Driving School Scams – and How to Avoid Them

Posted on Posted in How-To

Teens Cost Lots of MoneyCan you imagine paying thousands of dollars on college tuition for your youth, and then finding out an administrator from the school approached them and said - "You're really smart and wasting your time here. We'll keep your money and just give you the degree."
What would you say? "Sure!" because having that degree in hand is most important and school is a waste of time; or "No way!" because while the degree is important, the knowledge is what it's really about?

Sadly, some driving schools do just that. They advertise driving lessons at a ridiculously low price- so low they couldn't possibly provide the service at that rate. Then they offer the student 'the deal.'
 
My nephew Robbie's friend was offered that deal and grabbed it. He figured he knew how to drive and didn't really need those other lessons. He signed on the dotted line and got his insurance certificate. He passed his road test too. Then he was involved in a collision and was faced with a huge repair bill. He tried to sue the driving school because they hadn't provided the lessons that could have helped him avoid the crash. Of course, he didn't have a leg to stand on because he'd signed a form saying he'd taken all the lessons.

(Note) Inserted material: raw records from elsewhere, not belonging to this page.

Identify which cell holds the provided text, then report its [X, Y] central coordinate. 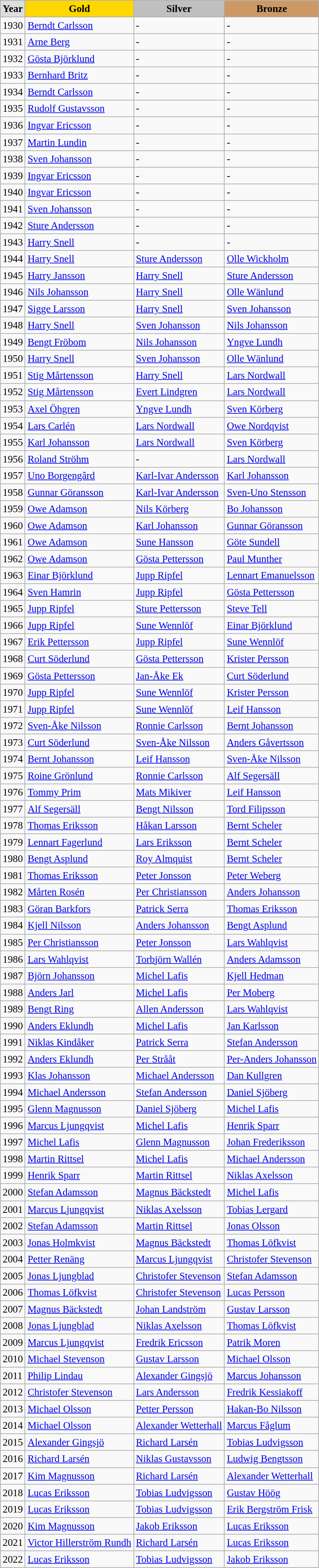
Bronze [272, 9]
Lennart Emanuelsson [272, 575]
Lars Andersson [179, 1391]
1976 [13, 792]
1989 [13, 1008]
2001 [13, 1208]
Harry Jansson [80, 275]
1990 [13, 1025]
Lennart Fagerlund [80, 842]
1958 [13, 492]
Silver [179, 9]
1992 [13, 1058]
2010 [13, 1358]
Year [13, 9]
2004 [13, 1258]
Ludwig Bengtsson [272, 1458]
1955 [13, 442]
Mats Mikiver [179, 792]
1988 [13, 992]
1969 [13, 675]
Philip Lindau [80, 1375]
1944 [13, 259]
1931 [13, 42]
1959 [13, 509]
Bengt Fröbom [80, 342]
Steve Tell [272, 608]
2009 [13, 1341]
Peter Weberg [272, 875]
Kjell Hedman [272, 975]
1950 [13, 358]
Sigge Larsson [80, 309]
Klas Johansson [80, 1075]
Björn Johansson [80, 975]
1999 [13, 1175]
Lars Eriksson [179, 842]
1993 [13, 1075]
1968 [13, 658]
1994 [13, 1092]
1972 [13, 725]
1986 [13, 958]
2014 [13, 1424]
Owe Nordqvist [272, 425]
Kjell Nilsson [80, 925]
1943 [13, 242]
1946 [13, 292]
1982 [13, 891]
1970 [13, 692]
Sture Pettersson [179, 608]
Patrik Moren [272, 1341]
1941 [13, 209]
Petter Persson [179, 1408]
2022 [13, 1558]
1987 [13, 975]
1974 [13, 759]
1942 [13, 226]
2015 [13, 1441]
1956 [13, 459]
Paul Munther [272, 559]
2021 [13, 1541]
Mårten Rosén [80, 891]
1967 [13, 642]
Anders Adamsson [272, 958]
Tobias Lergard [272, 1208]
Niklas Gustavsson [179, 1458]
Marcus Fåglum [272, 1424]
Tord Filipsson [272, 808]
Roland Ströhm [80, 459]
2016 [13, 1458]
Roy Almquist [179, 858]
Erik Bergström Frisk [272, 1508]
1930 [13, 26]
2003 [13, 1241]
1937 [13, 142]
Martin Lundin [80, 142]
1979 [13, 842]
2000 [13, 1191]
1936 [13, 125]
Victor Hillerström Rundh [80, 1541]
2019 [13, 1508]
Rudolf Gustavsson [80, 109]
2013 [13, 1408]
1984 [13, 925]
1960 [13, 525]
2008 [13, 1325]
Fredrik Ericsson [179, 1341]
Johan Frederiksson [272, 1141]
Per Moberg [272, 992]
Bernhard Britz [80, 75]
2007 [13, 1308]
Gösta Björklund [80, 59]
Lars Carlén [80, 425]
Fredrik Kessiakoff [272, 1391]
1934 [13, 92]
Göte Sundell [272, 542]
1945 [13, 275]
Jonas Holmkvist [80, 1241]
Marcus Johansson [272, 1375]
Dan Kullgren [272, 1075]
1963 [13, 575]
2020 [13, 1525]
2006 [13, 1292]
Jan-Åke Ek [179, 675]
Anders Gåvertsson [272, 742]
Bengt Ring [80, 1008]
Olle Wickholm [272, 259]
2005 [13, 1275]
1939 [13, 175]
Gustav Höög [272, 1491]
Allen Andersson [179, 1008]
1964 [13, 592]
Sven-Uno Stensson [272, 492]
Axel Öhgren [80, 408]
1991 [13, 1042]
1965 [13, 608]
1966 [13, 625]
1957 [13, 475]
1962 [13, 559]
2012 [13, 1391]
1948 [13, 325]
1971 [13, 708]
1978 [13, 825]
1935 [13, 109]
Bengt Nilsson [179, 808]
Erik Pettersson [80, 642]
1997 [13, 1141]
Sven Hamrin [80, 592]
Lucas Persson [272, 1292]
Niklas Kindåker [80, 1042]
1981 [13, 875]
Torbjörn Wallén [179, 958]
Nils Körberg [179, 509]
Per Strååt [179, 1058]
1977 [13, 808]
1949 [13, 342]
Per-Anders Johansson [272, 1058]
Evert Lindgren [179, 392]
Sune Hansson [179, 542]
Anders Jarl [80, 992]
1996 [13, 1125]
Tommy Prim [80, 792]
Jan Karlsson [272, 1025]
Petter Renäng [80, 1258]
2011 [13, 1375]
Michael Stevenson [80, 1358]
Göran Barkfors [80, 908]
2017 [13, 1474]
1985 [13, 941]
Bo Johansson [272, 509]
1995 [13, 1108]
1951 [13, 375]
1938 [13, 159]
1947 [13, 309]
1933 [13, 75]
Jonas Olsson [272, 1225]
1983 [13, 908]
Johan Landström [179, 1308]
1975 [13, 775]
Håkan Larsson [179, 825]
Arne Berg [80, 42]
1954 [13, 425]
1961 [13, 542]
Roine Grönlund [80, 775]
1980 [13, 858]
Uno Borgengârd [80, 475]
1932 [13, 59]
1940 [13, 192]
2002 [13, 1225]
2018 [13, 1491]
Gold [80, 9]
1953 [13, 408]
1973 [13, 742]
Hakan-Bo Nilsson [272, 1408]
1952 [13, 392]
1998 [13, 1158]
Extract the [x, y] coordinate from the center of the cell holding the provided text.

Good driving schools are worth their weight in gold but there are a lot of scams out there too. I'm a certified driving instructor myself and went to school with people I wouldn't let my daughter get in a car with. So how do you find the right school and instructors?
Start by asking around. What schools did other families choose and why? Listen to their answers. A cheap price should not be the primary reason. Did the classroom instructors interact with students and encourage them to ask questions? Did they pose a lot of 'what if' scenarios and encourage students to think about why collisions happen and how to avoid them? In the car, did they focus on coaching the student or run errands and make phone calls? Was their attitude positive and encouraging or angry and punitive?
Google possible driving schools and find out what people are saying online about them. One or two bad reviews could be sour grapes but repeat comments by identifiable parties are bad news Stay away from them.
Is the school a member of the Driving School Association of America (DSAA) or a similar association? That's a good sign because members must abide by a code of ethics and are committed to staying up to date in the industry.
You owe it to your teen and yourself to find the best driving school you can and make sure you get good value for your hard-earned money. Remember - if the price sounds too good to be true, it probably is.